The commander said, in his deep strained voice, "You're all going to die here."

"What?" Nicole asked, amused.

"Perhaps we could have formed a truce, but I realize know you creatures are just as cruel and sadistic as the Jiralhanae. You are brave. You throw yourselves at us in the interest of protecting your comrades. But you are too vicious to ally with us."

"What are you talking about?" she asked.

"You should be flattered really. Your bases are so well hidden, I don't even know where we are now. But the Jiralhanae will be here soon."

"What are you talking about?" she repeated.

"You were a fool to leave me my suit," he said with a sly voice.

"Stop talking in riddles?" she growled.

"You are smart, human. You took my weapon and my armor, but I am smarter. There is a tracking device my skin suit. I deactivated it when I was running from the Jiralhanae, but I thought it wise to reactivate it now that I am your prisoner."

Nicole was furious. That was good. She'd do something stupid next. And sure enough, she slammed her small knife down onto the table. Excellent, Zardock would have smiled if he didn't wish to risk tipping the human fool off.

"You've killed yourself," she accused. "We die, you die. The Brutes will kill everyone here."

"Perhaps," Zardock shrugged nonchalantly. "I'd of been executed down the line. This way, we take you with us. If Shara is still alive, she may have a chance."

"You're all dead," she growled. "I'll see to that."

She was upon him in a moment. Her fingers tightly embraced the small knife, and with a blur of glinting steel, she crammed it into area of his cheek where his mandibles met. He spat a wad of blood, but he continued to laugh. "You're dead," she warned.

"Captain," Nicole breathed as she ran to Michael Coffey. Tall, well-muscled, with dark brown skin and a cleanly shaven head, he stood as the archetype of a good soldier.

"What is it Corporal?" he asked.

"We need to fortify the base," she breathed. "The Brutes are going to attack."

"Corporal, Nicole, calm down. What's happening?"

"I was interrogating the prisoner, the Spec Ops Elite. There's a tracking device in his skin suit. The Brutes are coming, this has all been a trap."

"Nicole, we've analyzed the skin suits the Elites wear.
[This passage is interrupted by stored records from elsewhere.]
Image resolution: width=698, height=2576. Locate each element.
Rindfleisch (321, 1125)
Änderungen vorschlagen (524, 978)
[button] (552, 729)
Nothing is show about a tracking device. Nothing is even metal. Its all just a tightly woven fabric, like Kevlar."

She stopped for a moment, his words taking a long time to reach the part of her brain that could comprehend what had happened. "Oh god," she realized, and in an instant she was running back to the cell. Her lungs burned, she nearly slipped on the hallway floor once or twice and broke her neck, but she continued moving. She burst into the cell, crashed into it; her sidearm was drawn and ready to execute the prisoner. But the cell was empty. Only the knife she had used to clean her nails was left, lying mockingly on the table in a pool of purple blood.

"Nicole, what's going in?" asked Coffey.

"Oh god," she whimpered. "He's escaped."